Work to be completed: Reproduce the material below verbatim, starting at its first line and ending with the line that contains "will (111, 171).", with both of those lines included.

● ● ● ●

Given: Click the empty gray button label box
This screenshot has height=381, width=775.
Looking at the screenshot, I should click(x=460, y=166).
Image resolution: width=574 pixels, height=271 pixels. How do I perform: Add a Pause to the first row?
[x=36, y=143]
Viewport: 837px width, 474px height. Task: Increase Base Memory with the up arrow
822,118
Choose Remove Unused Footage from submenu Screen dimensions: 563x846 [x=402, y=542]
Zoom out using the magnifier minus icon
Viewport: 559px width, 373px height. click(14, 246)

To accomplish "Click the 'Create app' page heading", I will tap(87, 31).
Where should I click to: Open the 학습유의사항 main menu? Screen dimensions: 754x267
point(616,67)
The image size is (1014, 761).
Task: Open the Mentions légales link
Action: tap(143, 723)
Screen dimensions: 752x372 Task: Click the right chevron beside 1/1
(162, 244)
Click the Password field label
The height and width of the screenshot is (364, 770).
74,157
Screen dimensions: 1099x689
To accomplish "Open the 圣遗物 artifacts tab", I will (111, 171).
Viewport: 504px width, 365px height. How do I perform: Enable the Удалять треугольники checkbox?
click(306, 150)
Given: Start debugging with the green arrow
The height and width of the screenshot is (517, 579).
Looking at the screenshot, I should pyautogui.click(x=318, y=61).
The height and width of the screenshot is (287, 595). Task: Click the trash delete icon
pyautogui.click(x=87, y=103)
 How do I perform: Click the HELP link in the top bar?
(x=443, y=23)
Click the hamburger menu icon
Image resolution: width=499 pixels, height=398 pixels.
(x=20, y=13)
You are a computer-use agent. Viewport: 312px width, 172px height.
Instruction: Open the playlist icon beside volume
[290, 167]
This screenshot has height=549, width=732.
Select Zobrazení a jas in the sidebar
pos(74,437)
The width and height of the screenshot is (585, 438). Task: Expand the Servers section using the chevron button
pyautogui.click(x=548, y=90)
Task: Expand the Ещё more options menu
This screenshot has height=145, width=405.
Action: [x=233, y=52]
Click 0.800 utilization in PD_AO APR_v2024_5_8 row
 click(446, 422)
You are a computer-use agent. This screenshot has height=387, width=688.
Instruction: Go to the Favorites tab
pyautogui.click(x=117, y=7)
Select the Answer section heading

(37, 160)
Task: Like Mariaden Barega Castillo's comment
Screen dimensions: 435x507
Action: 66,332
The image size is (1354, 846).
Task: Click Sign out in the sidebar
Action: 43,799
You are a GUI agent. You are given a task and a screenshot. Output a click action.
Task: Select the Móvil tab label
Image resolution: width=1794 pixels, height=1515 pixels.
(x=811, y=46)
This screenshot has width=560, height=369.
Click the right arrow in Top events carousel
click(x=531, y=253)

● ● ● ●

Response:
Given: Click the empty gray button label box
This screenshot has height=381, width=775.
Looking at the screenshot, I should click(x=460, y=166).
Image resolution: width=574 pixels, height=271 pixels. How do I perform: Add a Pause to the first row?
[x=36, y=143]
Viewport: 837px width, 474px height. Task: Increase Base Memory with the up arrow
822,118
Choose Remove Unused Footage from submenu Screen dimensions: 563x846 [x=402, y=542]
Zoom out using the magnifier minus icon
Viewport: 559px width, 373px height. click(14, 246)

To accomplish "Click the 'Create app' page heading", I will tap(87, 31).
Where should I click to: Open the 학습유의사항 main menu? Screen dimensions: 754x267
point(616,67)
The image size is (1014, 761).
Task: Open the Mentions légales link
Action: tap(143, 723)
Screen dimensions: 752x372 Task: Click the right chevron beside 1/1
(162, 244)
Click the Password field label
The height and width of the screenshot is (364, 770).
74,157
Screen dimensions: 1099x689
To accomplish "Open the 圣遗物 artifacts tab", I will (111, 171).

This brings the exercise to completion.